Matt Carpenter: 603- 271-2612
Jane Vachon: (603) 271-3211
April 23, 2010
Broodstock Salmon Anglers – Ready, Set, Fish!
|See the action! Click HERE to access a 3-minute video of Jon Lockwood fishing for brood stock salmon below Sewall's Falls.|
CONCORD, N.H. – Fish and Game plans to begin stocking big broodstock Atlantic salmon into the Merrimack and Pemigewasset rivers around the first weekend in May, according to Matt Carpenter, the Anandromous Fish Restoration Coordinator for the New Hampshire Fish and Game Department. The fish will be spread between stocking sites in Bristol, Franklin, Concord and Bow, N.H. More than 400 broodstock salmon will be released this spring. Fish and Game stocks brood stock Atlantic salmon each spring and fall, giving New Hampshire the only managed Atlantic salmon river fishery in New England.
“These are among the best-looking fish that I have seen so far!” Carpenter said. “Many of the largest fish lack the fin wear that often occurs with hatchery-raised salmon. The average weight of the fish is about the same, 8 or 9 pounds, but we definitely tagged some giants that will present a challenge for even the most skilled anglers.”
To fish for brood stock salmon, anglers need a current New Hampshire fishing license and an $11 brood stock salmon permit.

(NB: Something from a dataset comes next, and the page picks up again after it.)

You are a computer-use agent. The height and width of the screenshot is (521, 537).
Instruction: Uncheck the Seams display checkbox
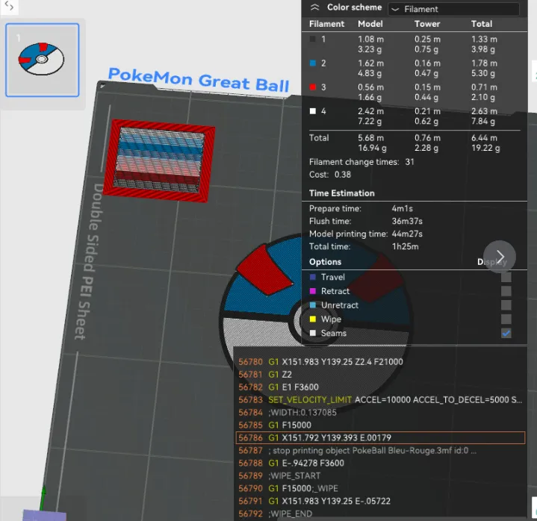(506, 333)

Both can be purchased online at www.FishNH.com or from Fish and Game license agents statewide.
Only salmon marked by Fish and Game with a T-bar anchor at the base of the dorsal fin may be kept, and the bag limit is 1 per day and 5 total for the season. For more information on New Hampshire’s brood stock salmon fishery, including an access map, visit www.fishnh.com/Fishing/atlantic_salmon.htm.
"Spring is when we stock the robust 3- and 4-year-old salmon, as opposed to the two-year-olds stocked in the fall," said Carpenter. "Salmon are not ready to produce eggs until they are at least three years old. In the fall, we are stocking extra fish that will not be needed to provide eggs for the program. In the spring, we stock extra fish that have already spawned the previous fall."

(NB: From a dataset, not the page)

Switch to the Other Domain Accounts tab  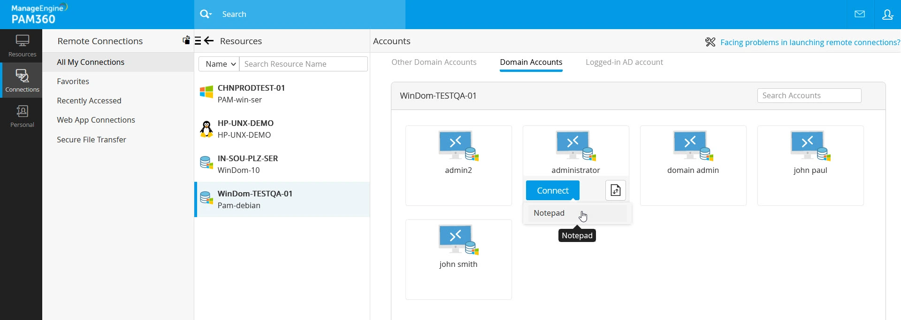(x=434, y=62)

This year, the lack of snow melt has kept river flows well below their usual levels for this point in the season. "This should make for some good brood stock fishing, as long as there isn't any major rainfall," said Carpenter. Heavy rains or rapidly warming water temperatures can put a sudden end to the season, as fish quickly move downstream.

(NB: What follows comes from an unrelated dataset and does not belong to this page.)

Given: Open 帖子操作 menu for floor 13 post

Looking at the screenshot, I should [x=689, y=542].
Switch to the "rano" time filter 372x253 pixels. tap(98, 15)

Brood stock anglers are encouraged to report their experiences to Fish and Game. “We always appreciate getting feedback from broodstock salmon anglers,” said Carpenter. Reach him by calling 603-271-2612 or email firstname.lastname@example.org.
The big fish stocked in the brood stock salmon program have completed their maternal duty producing the fry (young salmon) used in the Atlantic salmon restoration program, a partnership between the New Hampshire Fish and Game Department and the U.S. Fish and Wildlife Service. Purchase of brood stock salmon permits helps support this cooperative state-federal restoration effort, along with a number of other fish conservation projects. The program is also supported through federal funds from the Sport Fish Restoration Program.